How important is the look of your pedals?
It's very important. Part of trying to get the best at something is knowing how to do every aspect. We take scrap aluminum and some components and make a wonderful product. I think it helps show that we're not trying to be someone else. The only thing I watch for is that it never becomes our gimmick. I want them to be visually stunning but not at the expense of any other aspect.
Is parts selection important?
I've found a few places that I trust. I'm not adverse to trying something out but if it doesn't work well, it goes in my junk box. I have 400 jacks that were supposed to be switchcraft, they weren't. Just beware of deals on eBay that sound too good to be true. I use them for prototypes and test gear I build in the shop but there's no way they'll find their way onto a product. If cost isn't prohibitively different, I prefer to buy from places like Small Bear Electronics instead of Mouser or Digikey because they do awesome things for the guys who are first starting out and they're geared for pedals. I'll pay a little more, if I have to, to know that I can depend on somewhere to get it to me in time and to have someone to talk to if something does go wrong with the order.
Which of your pedals makes you most proud?
The Circadia is absolutely the hardest to explain what it does without listening to that but that was the pedal that came about from me deciding to do this. I've never sold a clone of something but I've built a lot. When I decided to have a go, I wanted it to not just be a "me-too" and throw something out there just to get money. Everything had to be unique but functional and I put a lot of time into crafting that. Everything we do now stems from that initial work of trying to actually create something instead of just repackaging something that's been around for decades.

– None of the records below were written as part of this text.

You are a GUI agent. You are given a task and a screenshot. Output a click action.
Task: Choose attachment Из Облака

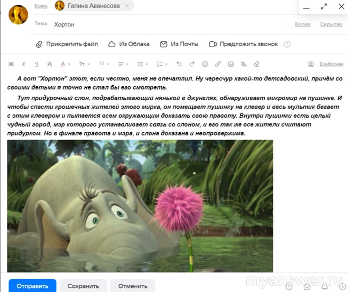point(129,44)
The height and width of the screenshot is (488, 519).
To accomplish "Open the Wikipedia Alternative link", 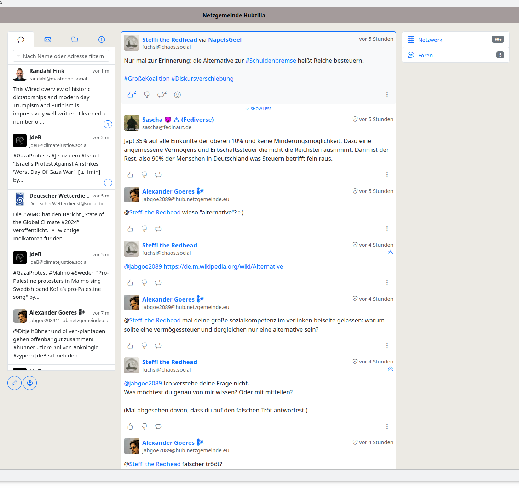I will [x=223, y=266].

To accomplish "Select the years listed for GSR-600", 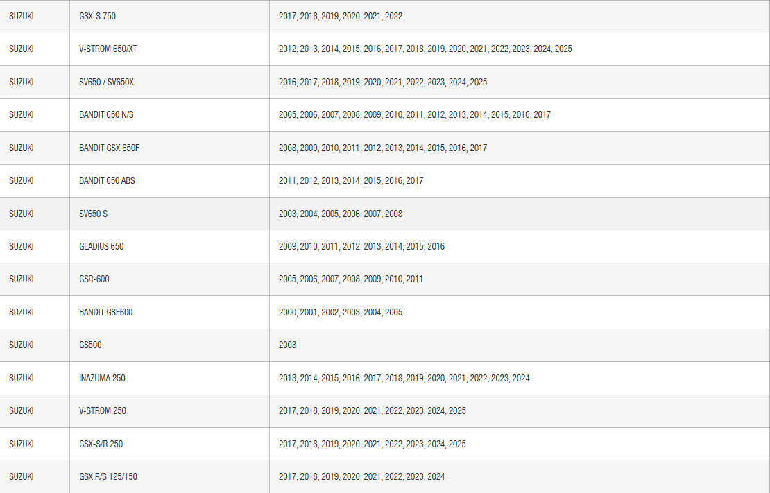I will click(x=350, y=279).
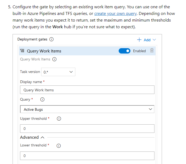Click the Display name input field
Viewport: 186px width, 164px height.
coord(87,90)

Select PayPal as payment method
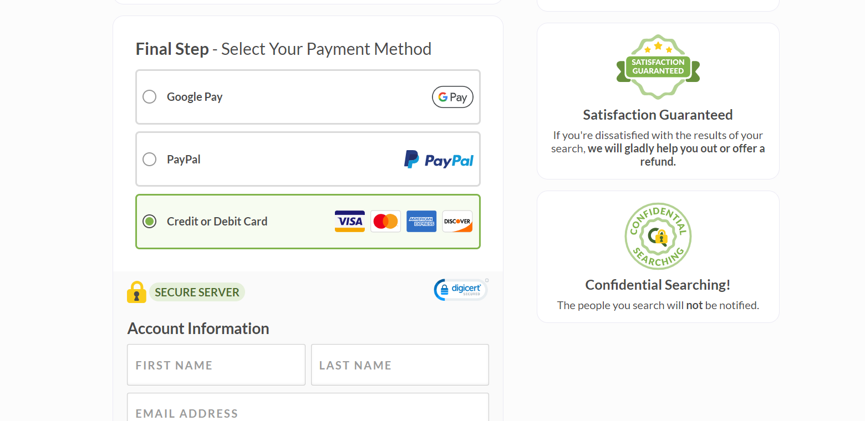tap(149, 159)
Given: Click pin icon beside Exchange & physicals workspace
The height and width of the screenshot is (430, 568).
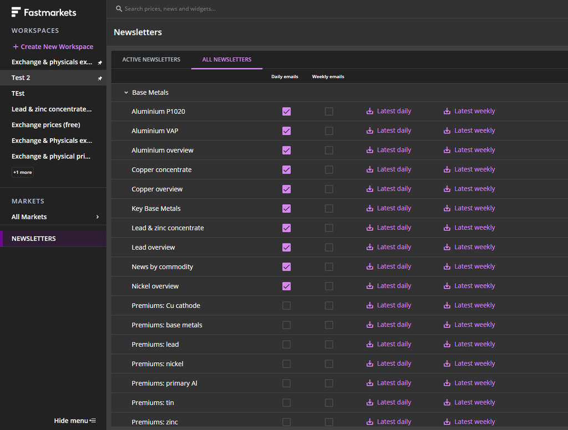Looking at the screenshot, I should coord(100,63).
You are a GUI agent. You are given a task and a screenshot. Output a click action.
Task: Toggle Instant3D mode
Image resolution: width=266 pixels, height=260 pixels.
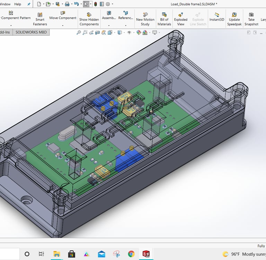[x=217, y=17]
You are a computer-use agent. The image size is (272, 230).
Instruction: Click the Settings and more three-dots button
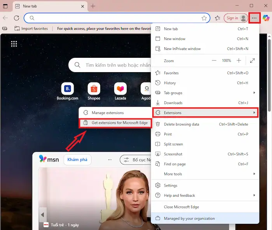[254, 18]
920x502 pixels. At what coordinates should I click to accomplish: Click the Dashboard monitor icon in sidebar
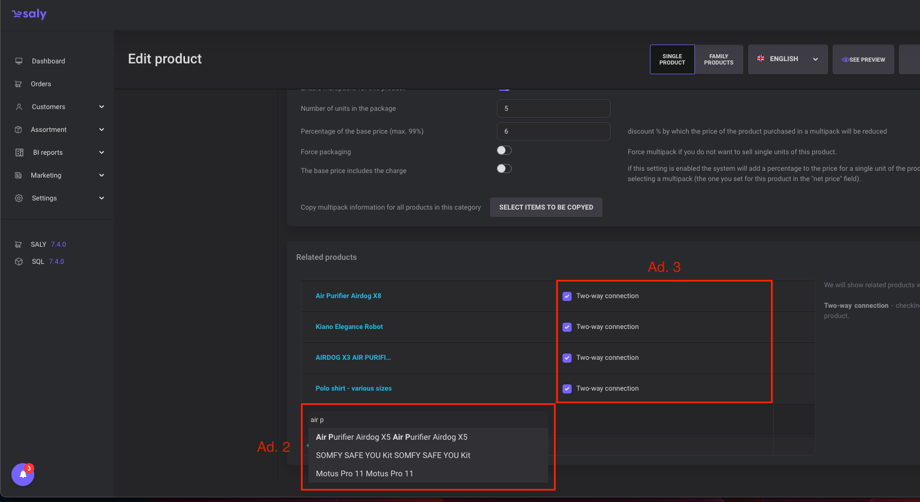coord(19,61)
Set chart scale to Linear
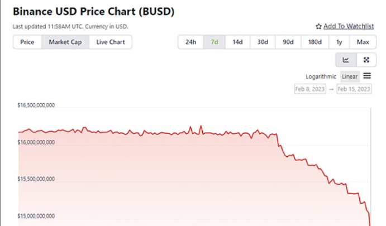Viewport: 386px width, 226px height. click(x=350, y=76)
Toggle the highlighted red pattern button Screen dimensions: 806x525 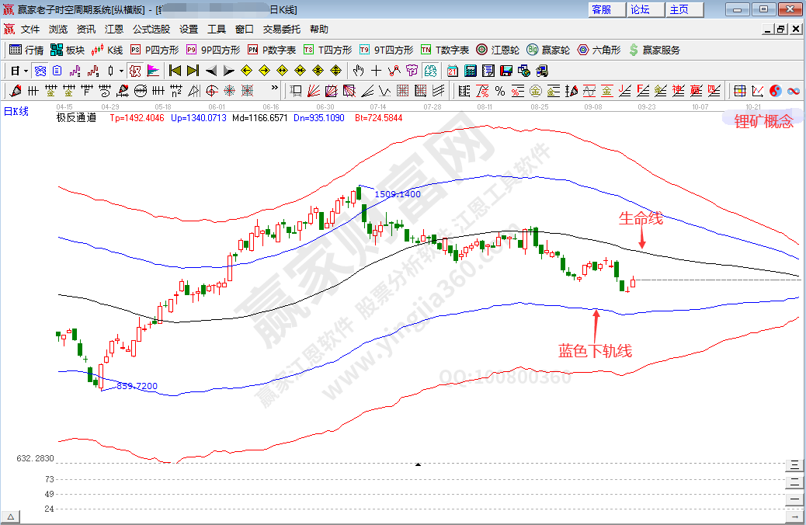[135, 71]
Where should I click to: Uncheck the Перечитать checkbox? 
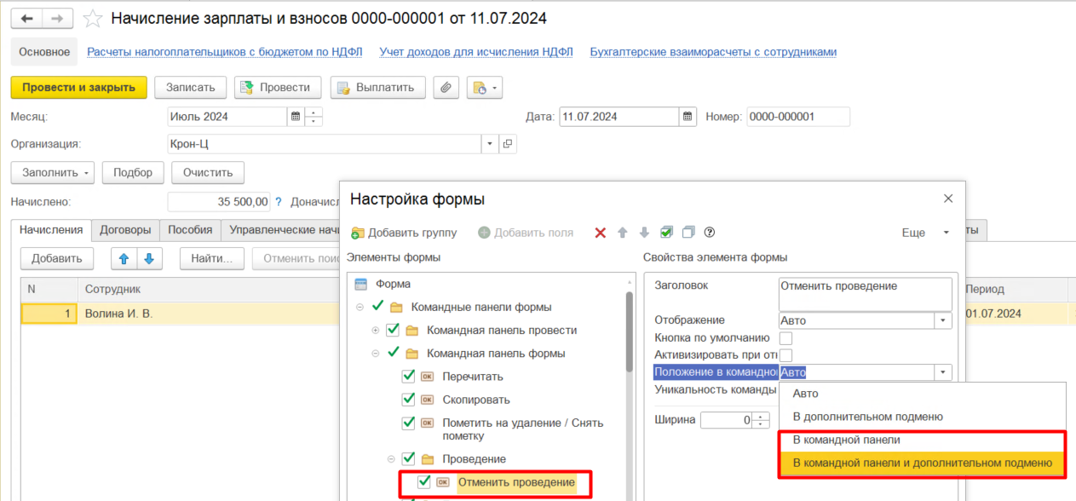pos(408,377)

Which of your pedals was your toughest build?
The Set Adrift. It's a modulated delay with a wand that can change all kinds of parameters from your hand. There's just a LOT to do to even make a delay chip work, much less sculpting the tone you want coming from it.
Which of your pedals is the most popular?
This Kingdom by the Sea is a fuzz/distortion that kills. It has more mids than most fuzzes but it's balls out. The thing transfers well when you try to record with it and you can get some really meaty guitar with it. When my partner, Tony Pasko, put it on his record, he was able to get some of the magical Gish (said without permission) tone without having to put layer on layer of different guitar. It really is a fun pedal.
We try to make new sounds. We haven't been around long enough to really know where our 'home' is but we're really trying hard to offer something that's not out there yet. I hope to have at least something for everyone.
What does the future of Juliet Collective look like?
We do everything by hand. Stripboard electronics to hand welded aluminum enclosures. We're working really hard on getting that quicker without sacrificing quality.
Are you working on any new products?
Being from Mississippi, I have to put out a blues pedal. Growing up here, it's something ingrained in you. Maybe just the feel or the living conditions but there's something tangible while you're here. We're almost ready with it. I know there are ways that blues pedals are 'supposed' to sound but there are sooooooo many tones that really should be explored. From the clean BB King stuff all the way to the later Buddy Guy stuff, this pedal will run the gamut.